A new paper reports that human brains organize visual information using a shared pattern that survives big individual differences. The team recorded from 19 people with epilepsy and found a common structure in how high level visual areas respond to images.
That shared structure helps explain why two people, with very different wiring, still agree on what they see. The work comes from Reichman University and the Weizmann Institute of Science in Israel.
The study was led by Ofer Lipman at Reichman University, working with collaborators at the Weizmann Institute of Science.
Lipman analyzed responses while volunteers viewed brief pictures of faces, houses, tools, bodies, patterns, and animals.
The patients already had electrodes implanted for clinical care, which allowed direct recording from the visual cortex.
The researchers focused on intracranial EEG (iEEG), electrodes that record activity from the brain surface or depth, to catch fast signals that standard MRI cannot see.
Each image triggered a burst of activity across many contacts. The team summarized those bursts into patterns and compared the patterns between images, rather than comparing raw channels one by one.
There is strong evidence that high frequency activity in such recordings tracks local neuronal firing. That made these fast measures a good probe of how populations of neurons encode what we see.
Instead of asking whether two brains activate the same exact contacts for a dog, the team asked whether the relation between dog and cat looks similar across brains. They found that it does.
This idea builds on a research method that compares how the brain reacts to different images. Instead of looking at single responses, scientists study the overall pattern.
If one person’s brain shows that cats and dogs trigger similar reactions, while elephants trigger a very different one, other people’s brains usually show the same kind of grouping.
In other words, our brains organize what we see in roughly the same way: things that are alike end up stored in nearby ‘neural neighborhoods,’ even though the exact brain cells involved may differ from person to person.”
The group compared three coding schemes. First, activation pattern coding, which assumes the same orientation of activity across brains for each image.
Second, relational coding, the pattern of distances among neural responses, which the authors formalize as similarity preserved under rotation across brains.
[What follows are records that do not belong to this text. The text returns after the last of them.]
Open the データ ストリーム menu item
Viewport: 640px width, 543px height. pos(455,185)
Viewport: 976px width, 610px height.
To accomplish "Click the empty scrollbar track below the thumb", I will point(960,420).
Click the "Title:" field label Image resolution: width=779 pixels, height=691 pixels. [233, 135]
They describe the transform as an orthogonal transformation, a rotation that preserves angles, not raw magnitudes.
Third, a more flexible linear model that can stretch and skew patterns. In tests on held out images, relational coding generalized better than both the activation pattern and the linear models.
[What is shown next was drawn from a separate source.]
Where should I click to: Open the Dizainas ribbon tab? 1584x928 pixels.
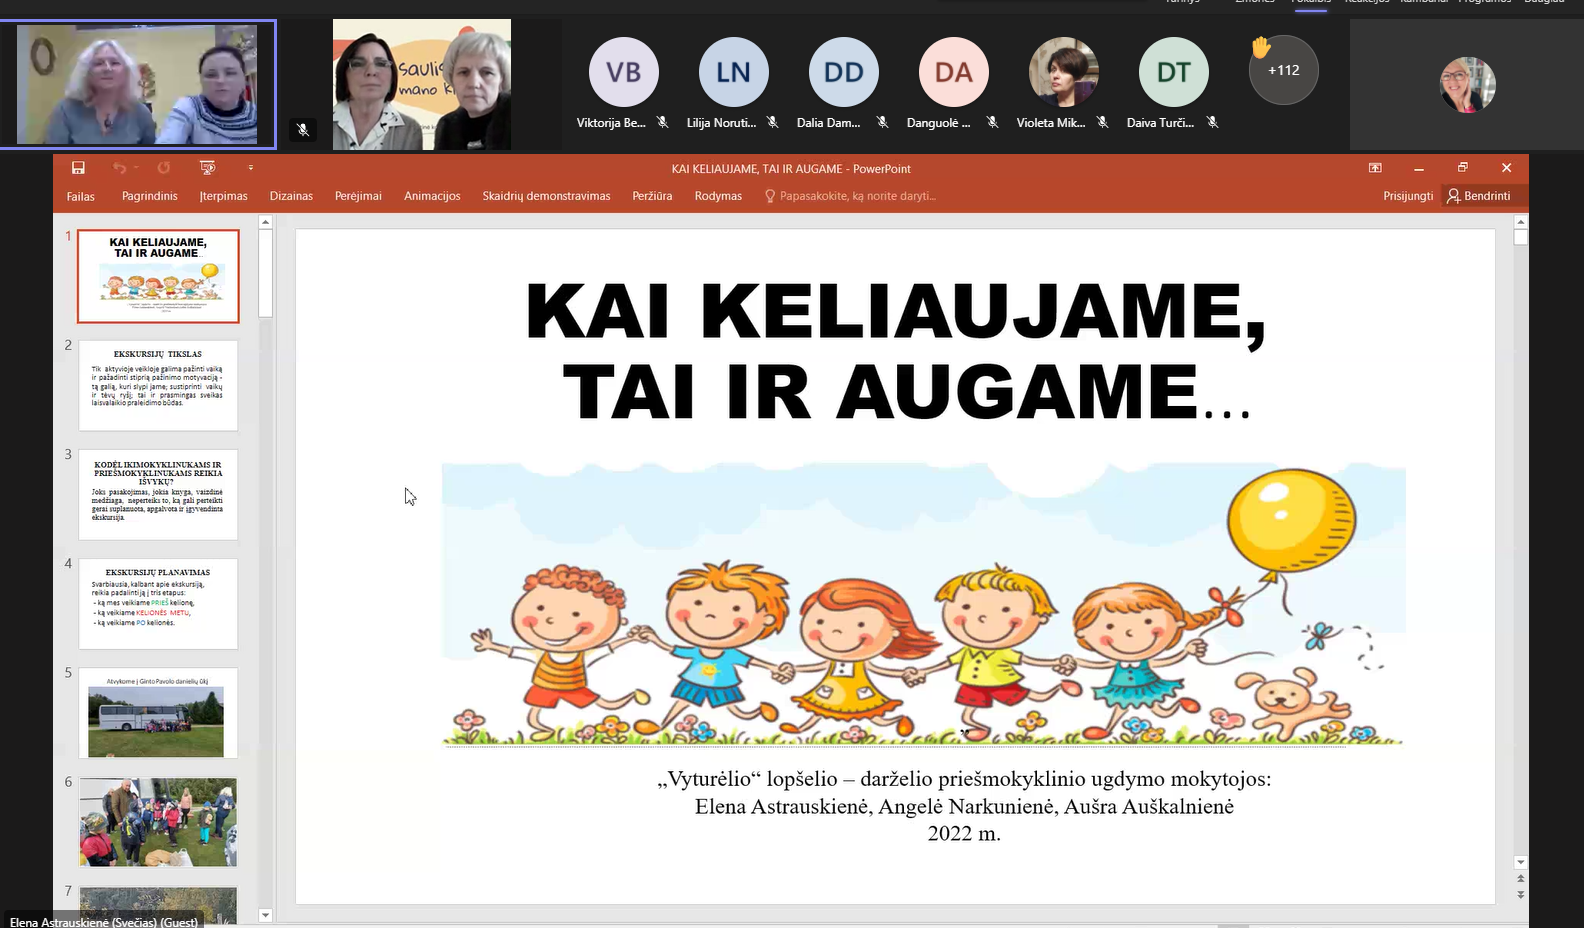pos(291,196)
“Shared” does not mean identical neurons do identical things in every person. The actual contacts that lit up for a dog often differed across people.
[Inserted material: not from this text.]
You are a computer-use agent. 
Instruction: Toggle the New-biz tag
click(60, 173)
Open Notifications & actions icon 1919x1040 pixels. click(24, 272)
What stayed stable was the geometry among responses, the way categories sit relative to one another in high-level visual cortex. That geometric stability is enough to align perception.
“This study brings us one step closer to deciphering the brain’s ‘representational code’,” said Lipman, underscoring the goal of turning messy neural activity into a readable scheme that supports shared perception.
Independent artificial networks trained on the same task often end up with similar internal layouts, up to a rotation. Recent work shows that a measure called centered kernel alignment can capture this kind of match.
The brain results echo that pattern. Brains differ in the fine details, yet preserve relations that matter for recognition.
Relational coding did better not only when the model learned on some images. It also won when the team tested on different images, which is the real hurdle.
The linear model looked stronger on training data but slipped on validation, a common sign of overfitting. The simpler relational account held steady.
The key signals were bursts in the high frequency range recorded by iEEG. These fast bursts carry detailed information about local neuronal activity.
By averaging responses within a short window after image onset, the team captured consistent patterns while leaving room for timing differences between people.
The data come from patients with epilepsy and from specific recording locations determined by medical needs. That limits coverage of the whole visual system.
The number of images per category was modest, and the categories were discrete. Real life vision is richer and more continuous.
Anatomically nearby contacts in different people did show some tuning similarity. The effect was weak at fine scale, which argues against a simple one to one anatomical match at the level of single contacts.
Randomly pairing contacts between brains did not erase the relational advantage. That supports the idea that the geometry itself, not perfect channel matching, carries the stable code.
Shared relational structure helps two strangers label the same scene with the same words. That supports communication and cooperation in crowded, noisy settings.
It also hints at why people with very different experiences still agree on basic categories. The common layout in high level cortex keeps category neighborhoods stable.
Future work can test whether the same relational code holds for motion, textures, or scenes with multiple objects. Naturalistic movies could probe whether the geometry stays stable over time.
Another test is whether training shifts the layout in predictable ways. If expertise with birds compresses bird distances, the model should pick up the change.
A stable relational geometry could guide better brain computer interfaces. Decoders that respect distances, not just raw patterns, may generalize across users more reliably.
It could also help align human and machine perception. If models match the human geometry more closely, their predictions about behavior should improve.
The message is not that brains look the same inside. The message is that what matters for perception may be the shape of relations, which many brains can share despite their differences.
The study is published in Nature Communications.